(Entries taken from a collection)
________________

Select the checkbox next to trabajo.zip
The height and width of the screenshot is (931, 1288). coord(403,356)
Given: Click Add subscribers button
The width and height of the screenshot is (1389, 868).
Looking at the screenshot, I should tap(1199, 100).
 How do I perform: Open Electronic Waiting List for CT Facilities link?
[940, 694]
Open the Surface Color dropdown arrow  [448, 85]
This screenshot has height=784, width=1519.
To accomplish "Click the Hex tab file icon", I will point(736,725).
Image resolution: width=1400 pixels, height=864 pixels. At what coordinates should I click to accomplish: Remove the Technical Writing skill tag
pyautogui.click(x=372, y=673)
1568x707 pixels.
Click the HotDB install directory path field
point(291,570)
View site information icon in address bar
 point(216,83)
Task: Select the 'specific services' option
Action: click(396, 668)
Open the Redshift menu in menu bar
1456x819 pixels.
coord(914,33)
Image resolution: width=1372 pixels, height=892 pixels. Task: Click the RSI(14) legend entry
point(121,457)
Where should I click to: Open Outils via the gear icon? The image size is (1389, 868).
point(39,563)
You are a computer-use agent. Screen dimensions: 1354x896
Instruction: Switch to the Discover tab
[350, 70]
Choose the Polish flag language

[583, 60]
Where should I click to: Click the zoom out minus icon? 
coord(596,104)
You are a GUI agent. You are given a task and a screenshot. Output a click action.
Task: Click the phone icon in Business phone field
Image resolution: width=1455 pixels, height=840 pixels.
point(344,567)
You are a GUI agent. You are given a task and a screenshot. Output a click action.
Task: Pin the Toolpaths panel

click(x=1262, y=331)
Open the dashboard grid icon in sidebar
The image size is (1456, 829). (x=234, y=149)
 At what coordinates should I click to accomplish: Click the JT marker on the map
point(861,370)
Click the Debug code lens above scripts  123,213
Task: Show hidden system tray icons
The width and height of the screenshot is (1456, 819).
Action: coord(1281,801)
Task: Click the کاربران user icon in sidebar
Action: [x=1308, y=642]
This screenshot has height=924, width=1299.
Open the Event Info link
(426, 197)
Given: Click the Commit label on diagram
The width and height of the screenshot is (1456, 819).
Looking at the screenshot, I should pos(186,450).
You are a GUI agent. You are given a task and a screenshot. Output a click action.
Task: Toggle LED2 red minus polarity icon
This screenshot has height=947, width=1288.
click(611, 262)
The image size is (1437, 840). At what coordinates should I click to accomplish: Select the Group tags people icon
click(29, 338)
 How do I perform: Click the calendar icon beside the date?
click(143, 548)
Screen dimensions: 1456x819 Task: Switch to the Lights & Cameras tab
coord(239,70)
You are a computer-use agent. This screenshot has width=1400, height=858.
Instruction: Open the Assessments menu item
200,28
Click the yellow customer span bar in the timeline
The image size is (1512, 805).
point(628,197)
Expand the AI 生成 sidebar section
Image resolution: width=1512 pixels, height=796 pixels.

________________

Problem to work on: The expected output is the lines from the one holding "Given: Click the Commit label on diagram" through the last line of the data, exactly as they appear, with nothing before or after.

Output:
Given: Click the Commit label on diagram
The width and height of the screenshot is (1456, 819).
Looking at the screenshot, I should pos(186,450).
You are a GUI agent. You are given a task and a screenshot. Output a click action.
Task: Toggle LED2 red minus polarity icon
This screenshot has height=947, width=1288.
click(611, 262)
The image size is (1437, 840). At what coordinates should I click to accomplish: Select the Group tags people icon
click(29, 338)
 How do I perform: Click the calendar icon beside the date?
click(143, 548)
Screen dimensions: 1456x819 Task: Switch to the Lights & Cameras tab
coord(239,70)
You are a computer-use agent. This screenshot has width=1400, height=858.
Instruction: Open the Assessments menu item
200,28
Click the yellow customer span bar in the timeline
The image size is (1512, 805).
point(628,197)
Expand the AI 生成 sidebar section
Image resolution: width=1512 pixels, height=796 pixels.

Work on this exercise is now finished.